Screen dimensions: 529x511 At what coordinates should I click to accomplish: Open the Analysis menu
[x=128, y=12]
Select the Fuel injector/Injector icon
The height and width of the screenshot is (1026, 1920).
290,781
____________________
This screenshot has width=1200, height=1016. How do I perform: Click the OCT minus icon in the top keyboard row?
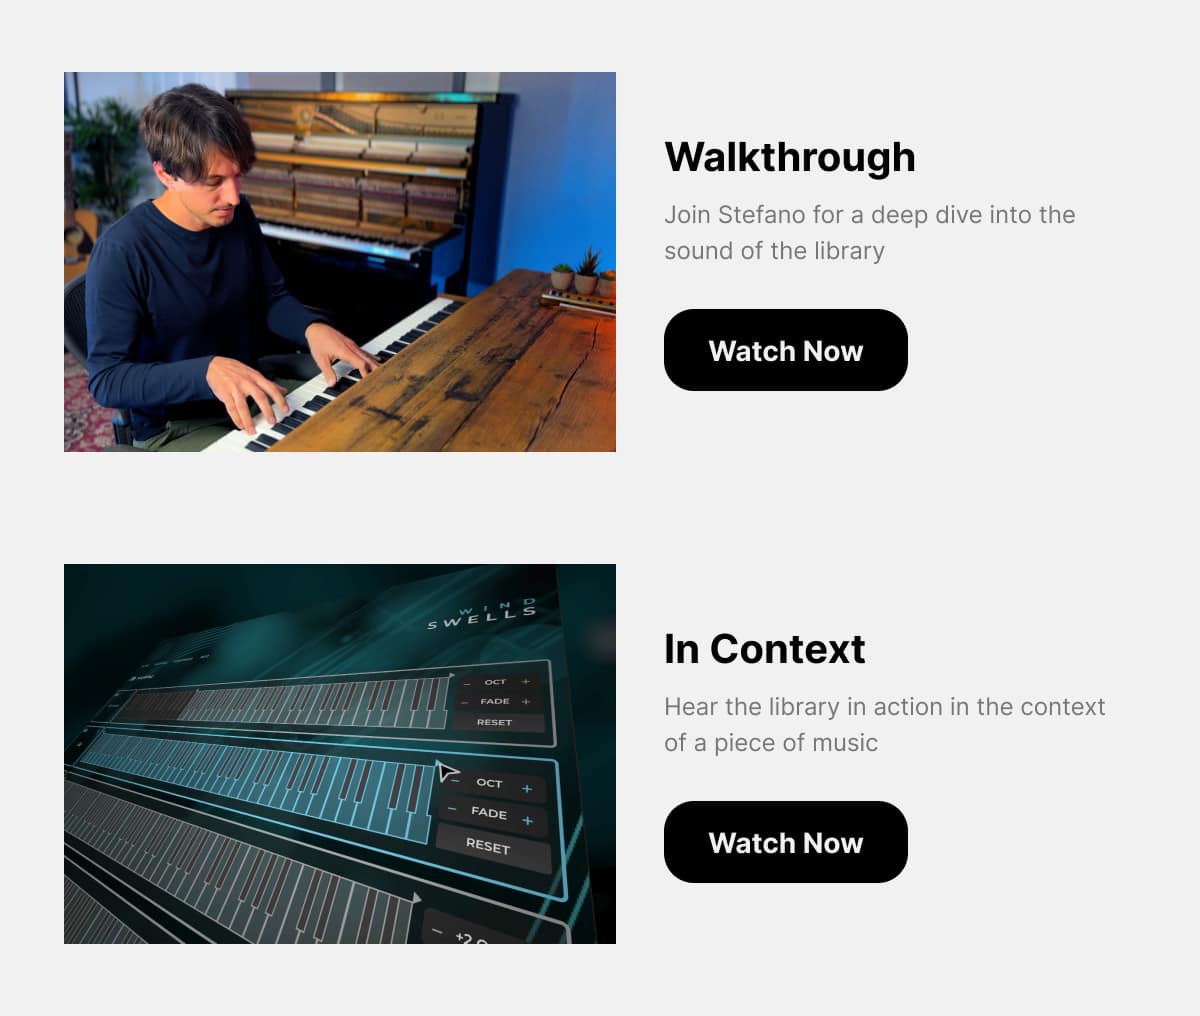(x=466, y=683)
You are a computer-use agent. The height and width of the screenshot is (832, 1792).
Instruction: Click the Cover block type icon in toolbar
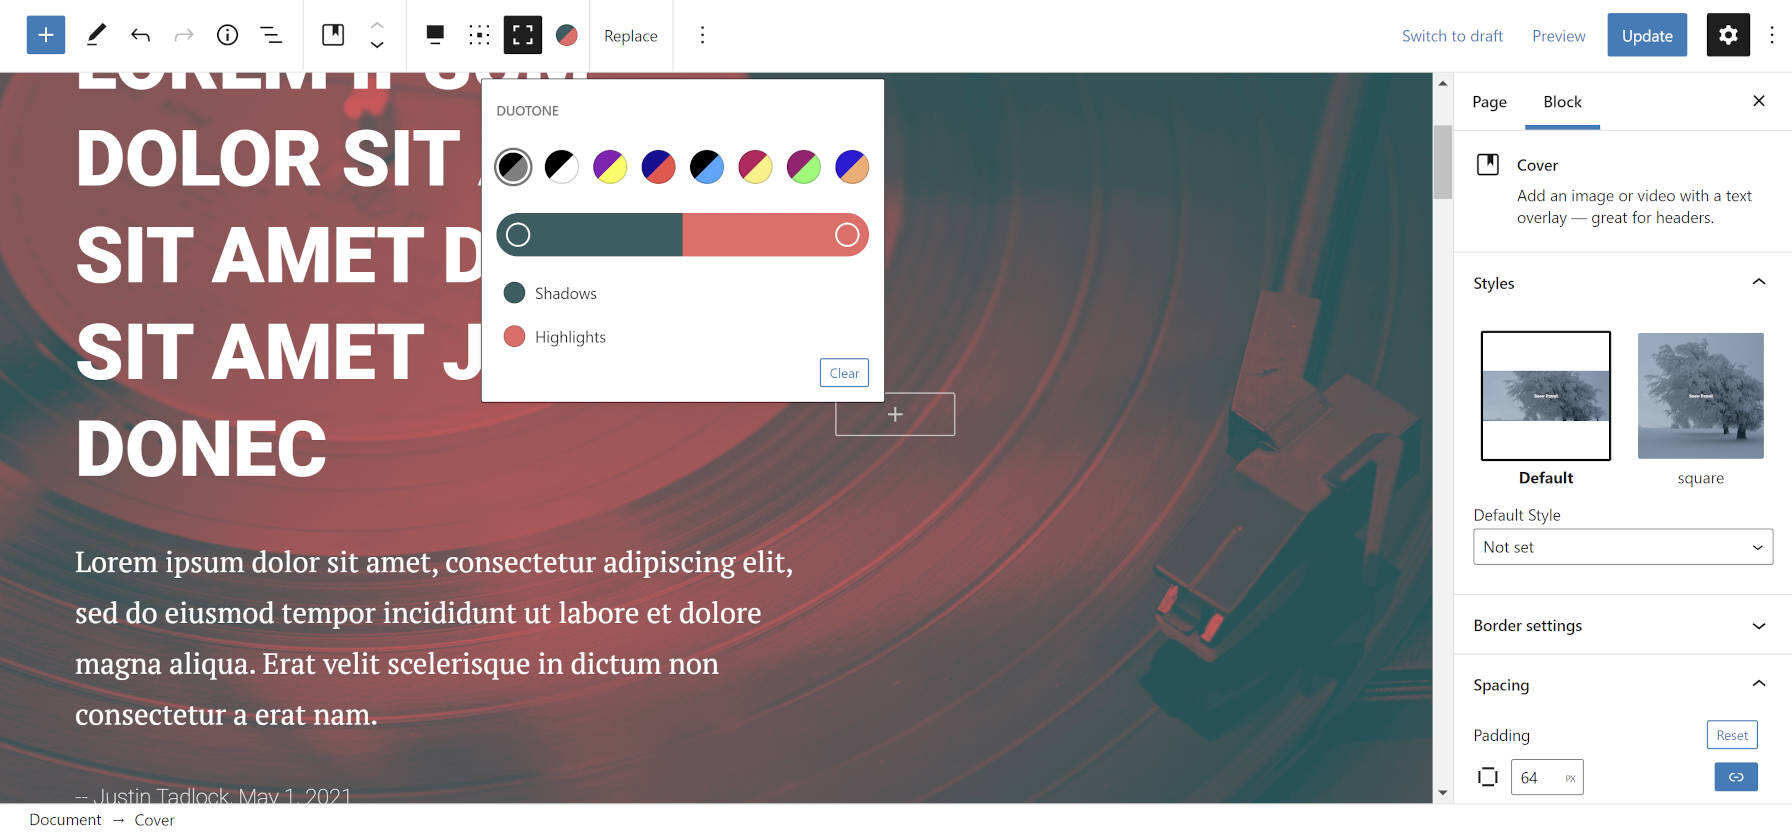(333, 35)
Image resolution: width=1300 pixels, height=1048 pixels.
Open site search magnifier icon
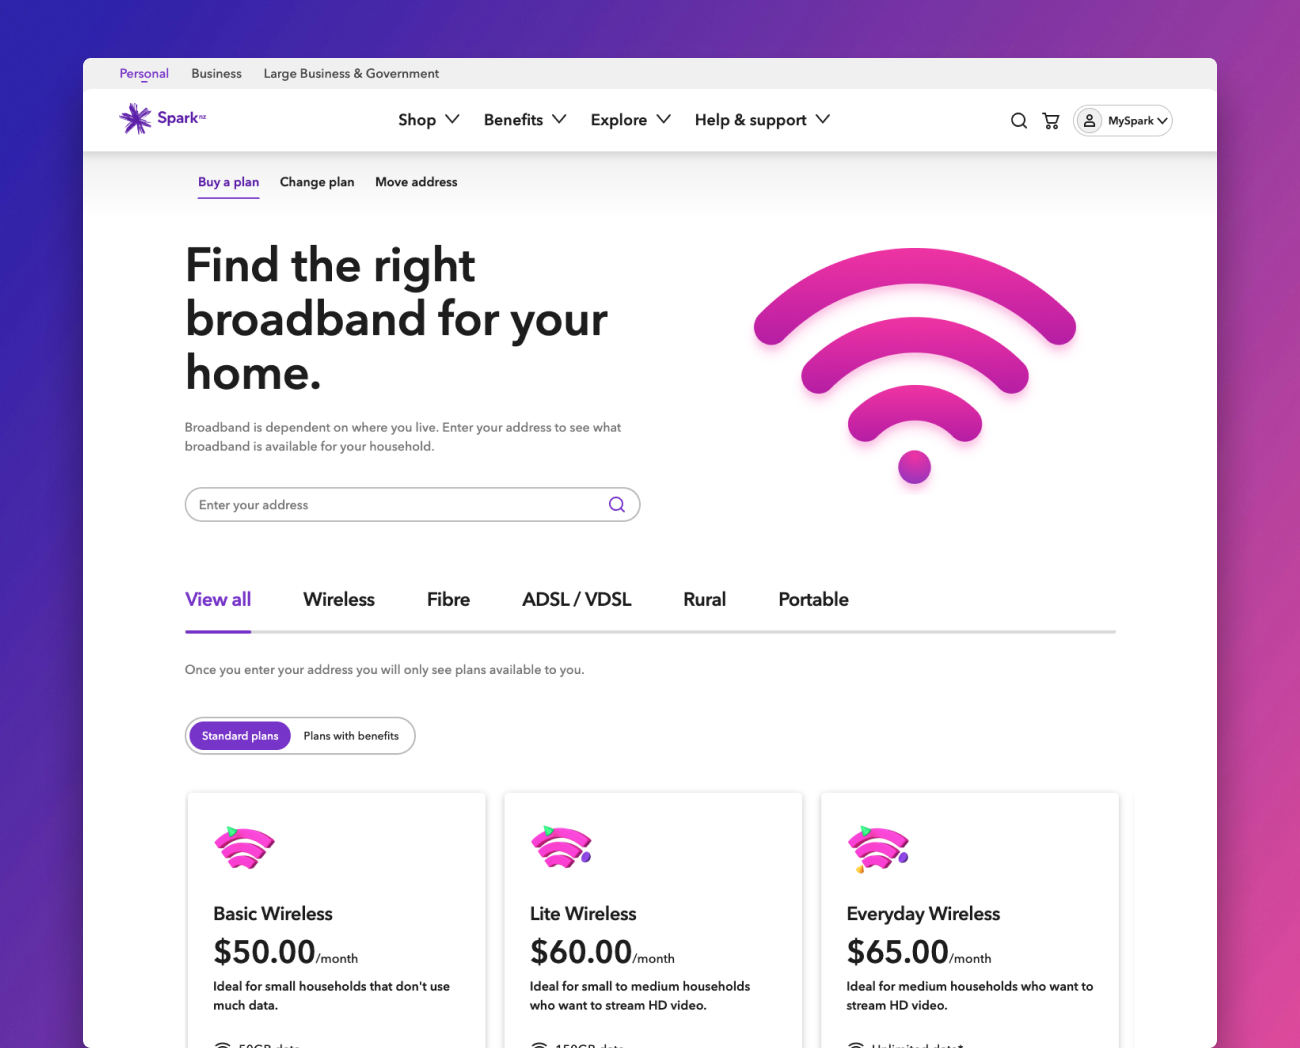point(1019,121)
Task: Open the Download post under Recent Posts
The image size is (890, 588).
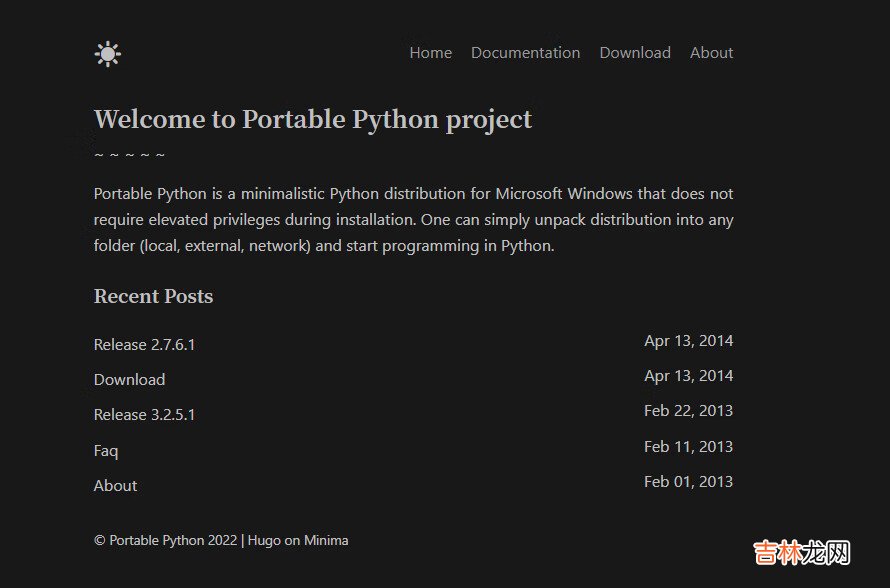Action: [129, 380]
____________________
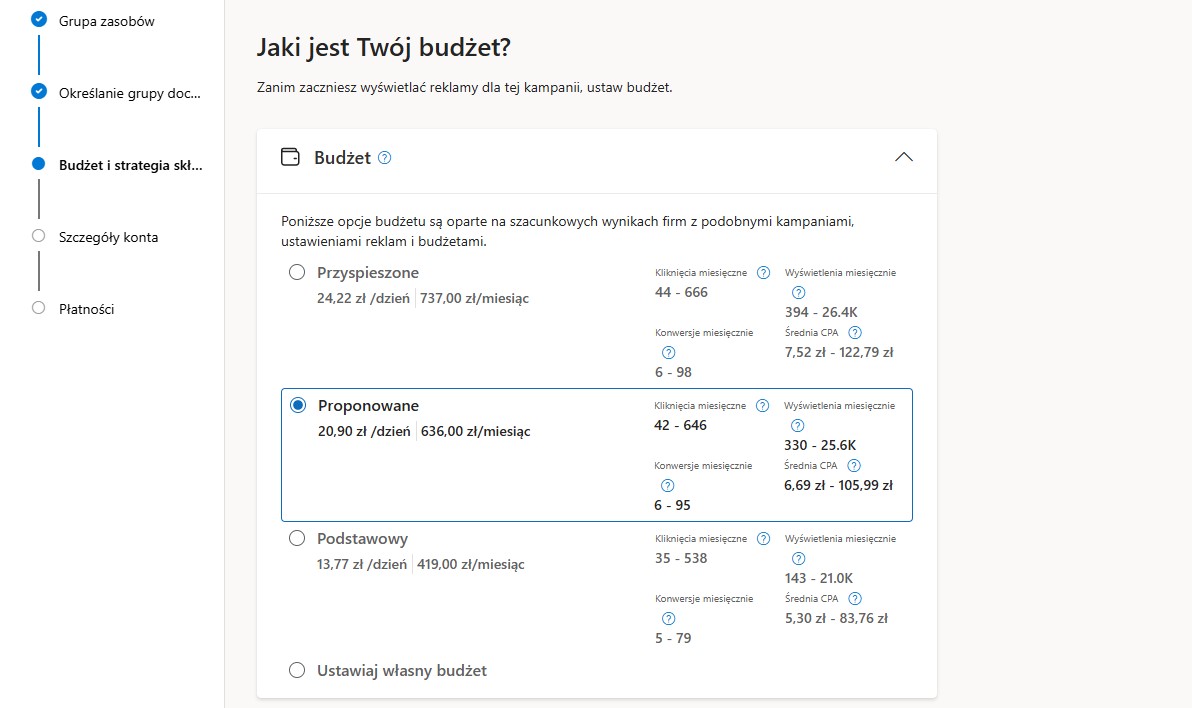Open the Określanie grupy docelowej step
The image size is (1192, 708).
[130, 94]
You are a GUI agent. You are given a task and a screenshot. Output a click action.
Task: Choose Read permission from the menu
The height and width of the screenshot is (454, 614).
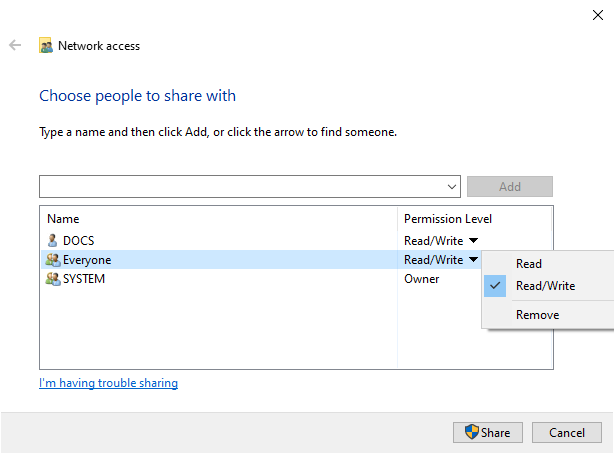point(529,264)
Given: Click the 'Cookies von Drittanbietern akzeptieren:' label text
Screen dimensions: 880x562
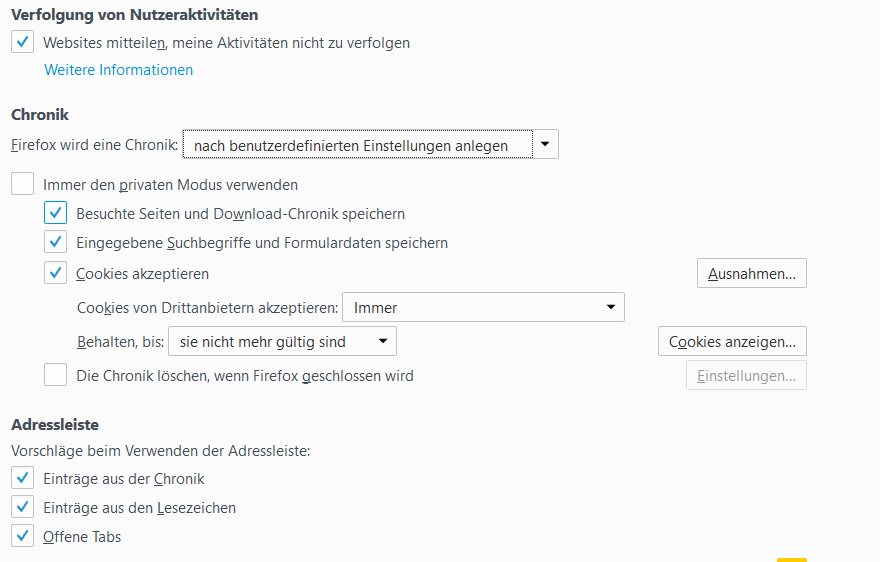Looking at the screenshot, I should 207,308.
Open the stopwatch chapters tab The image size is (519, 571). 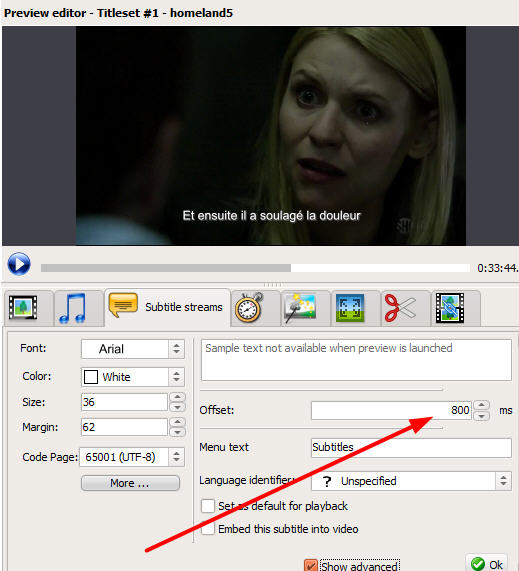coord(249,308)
____________________
§ What to do
Pull out each line of the listing that holds the string "agent".

§ Task solution
You are a computer-use agent. The height and width of the screenshot is (832, 1792).
You are a GUI agent. You are given a task and a screenshot. Output a click action.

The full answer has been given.